• [Material for this exercise]
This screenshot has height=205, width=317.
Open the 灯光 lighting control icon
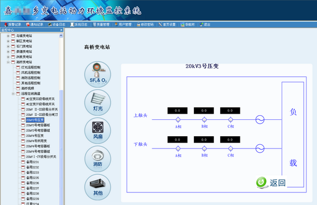[98, 103]
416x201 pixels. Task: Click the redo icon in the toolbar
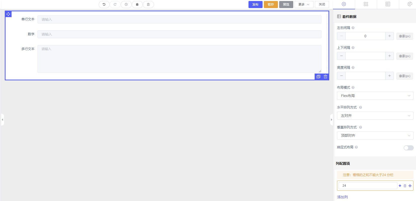point(115,5)
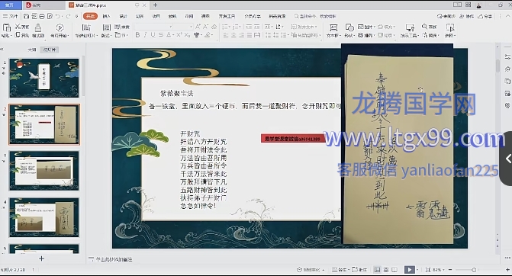512x276 pixels.
Task: Toggle Bold formatting button
Action: point(137,35)
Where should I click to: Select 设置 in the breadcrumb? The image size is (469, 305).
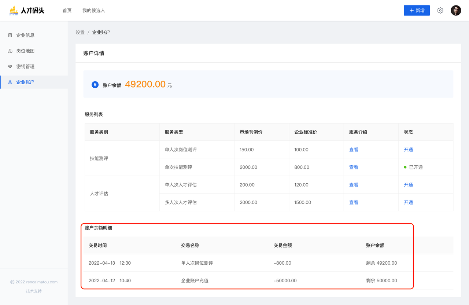point(80,32)
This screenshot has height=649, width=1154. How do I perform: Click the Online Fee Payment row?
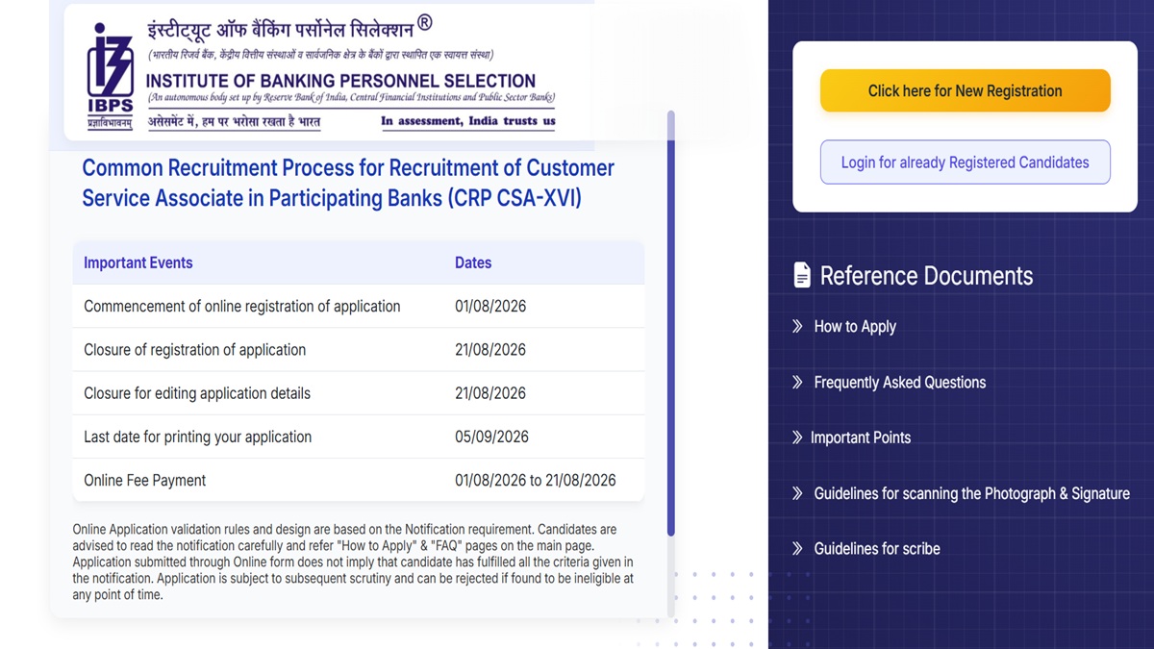click(358, 480)
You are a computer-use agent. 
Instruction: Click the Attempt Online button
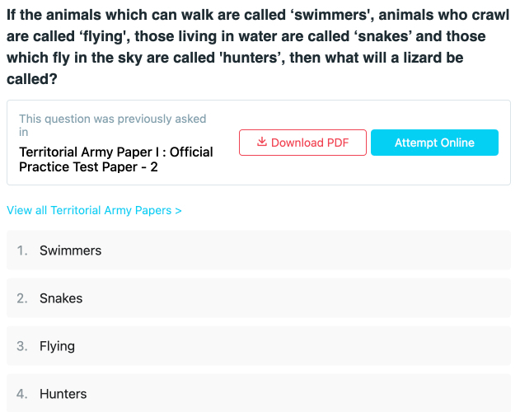click(x=434, y=143)
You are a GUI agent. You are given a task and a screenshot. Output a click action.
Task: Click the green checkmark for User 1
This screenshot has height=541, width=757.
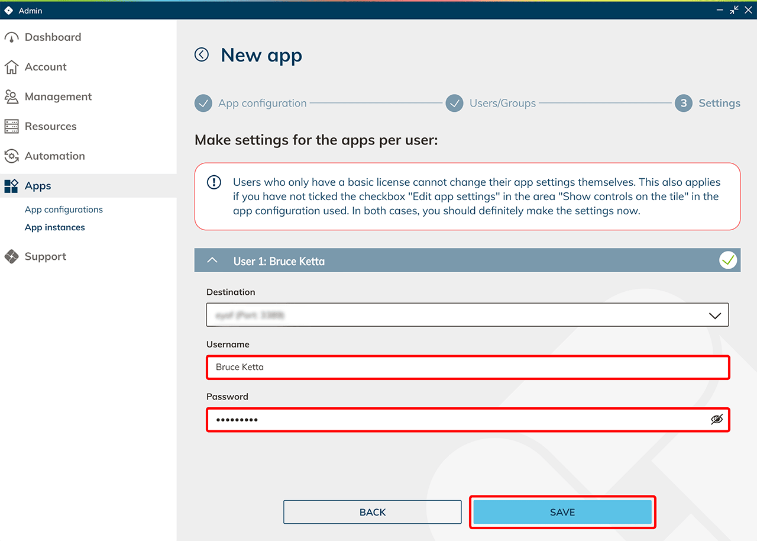(728, 260)
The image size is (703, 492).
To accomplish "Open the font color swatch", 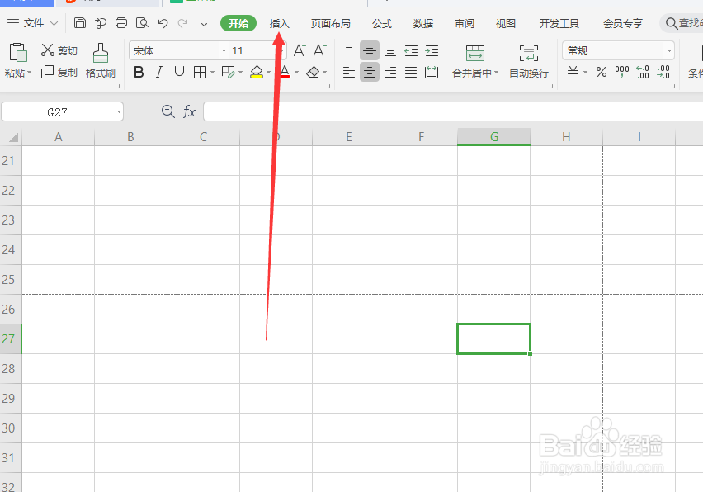I will [x=284, y=72].
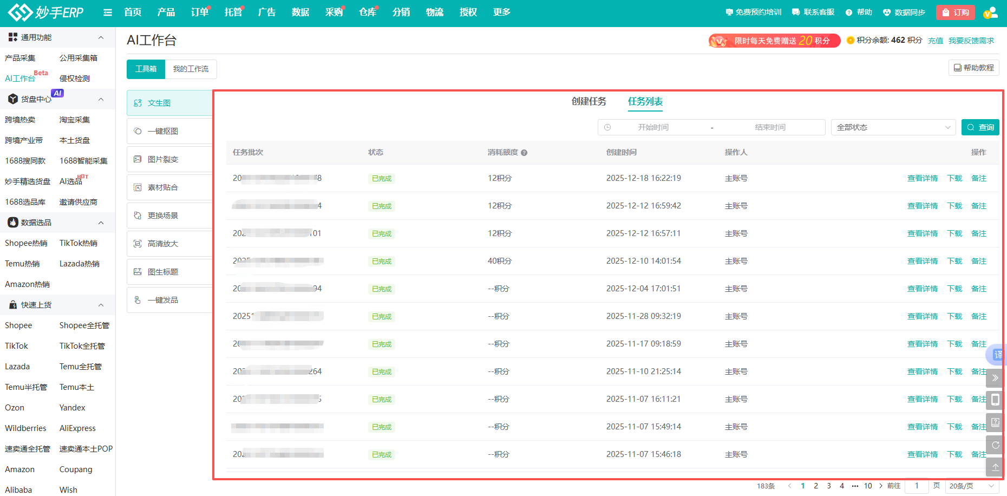The width and height of the screenshot is (1007, 496).
Task: Click the floating refresh icon
Action: [x=995, y=445]
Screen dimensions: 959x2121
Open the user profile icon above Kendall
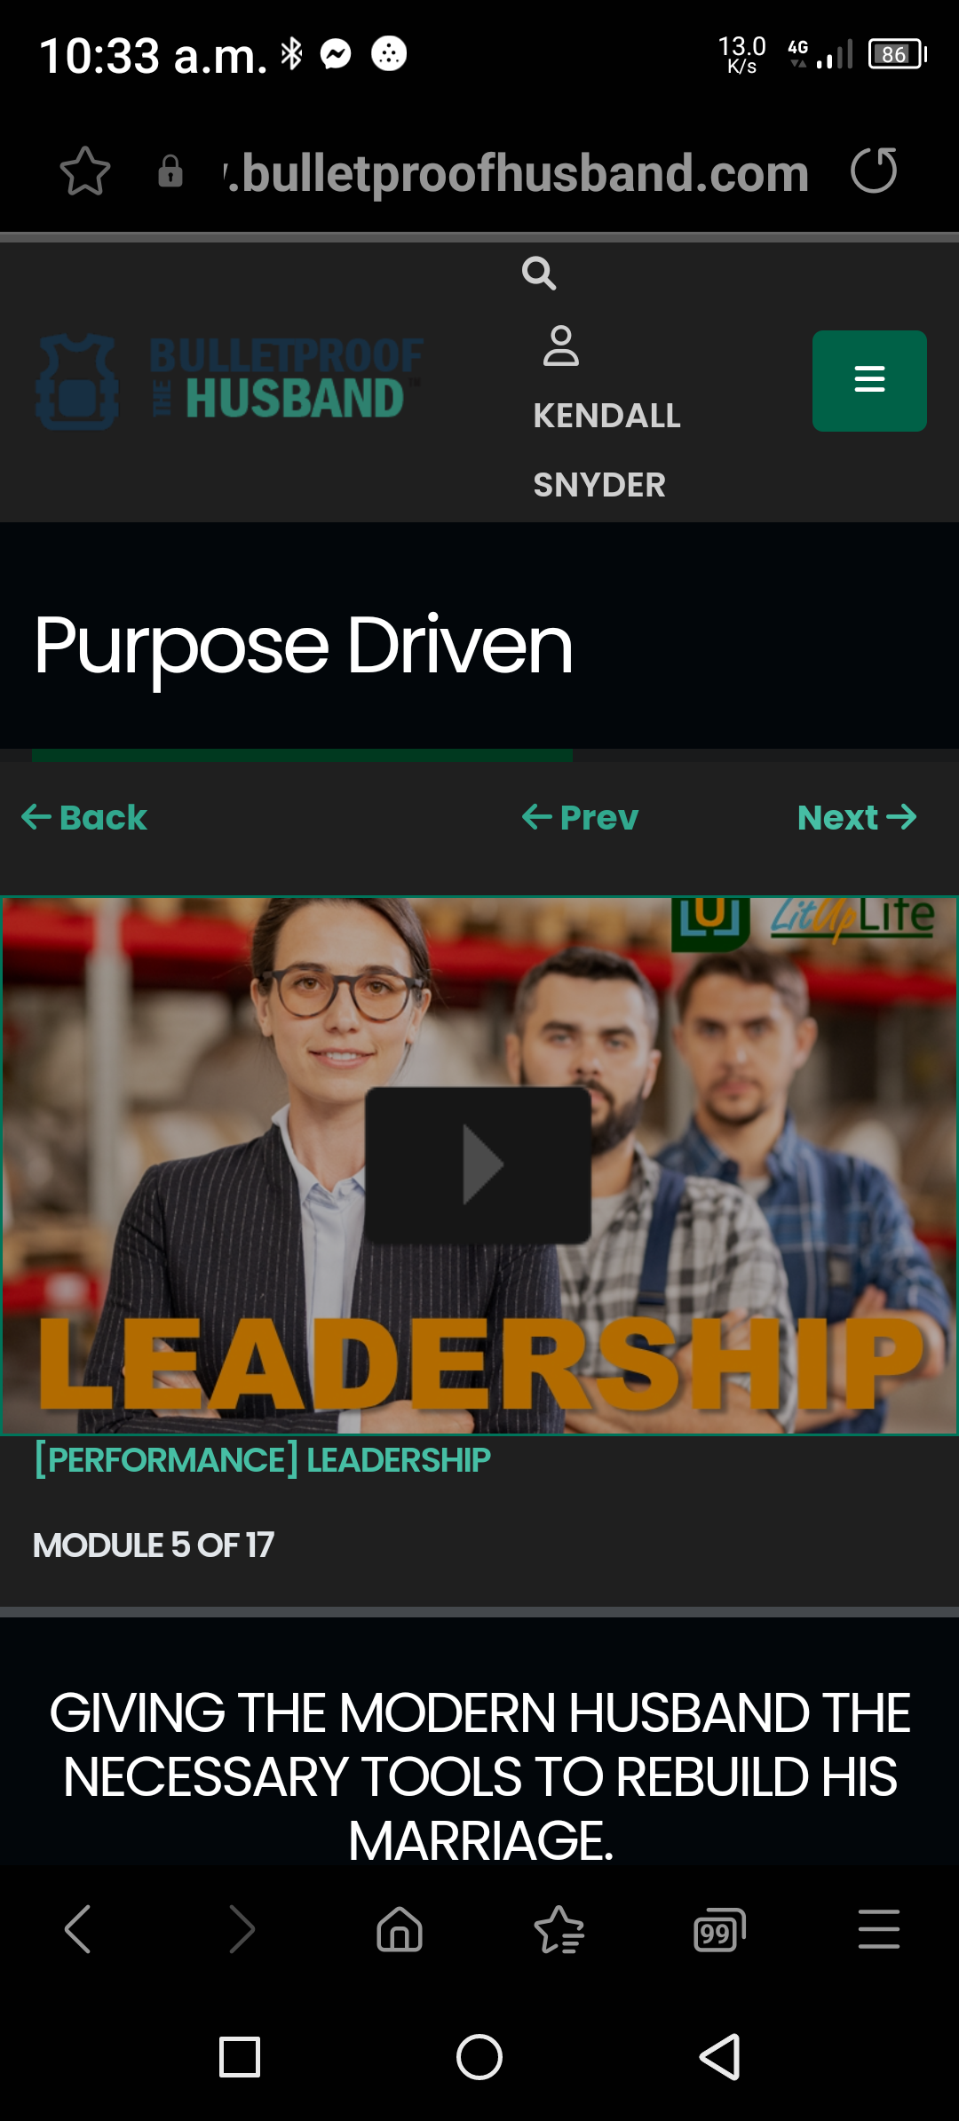point(561,346)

• [Task description]
Restate, word for word, each line from the one with "Screen dimensions: 959x2121" to the end of the entries, both included, and keep every picture out.

• [Answer space]
Screen dimensions: 959x2121
Open the user profile icon above Kendall
point(561,346)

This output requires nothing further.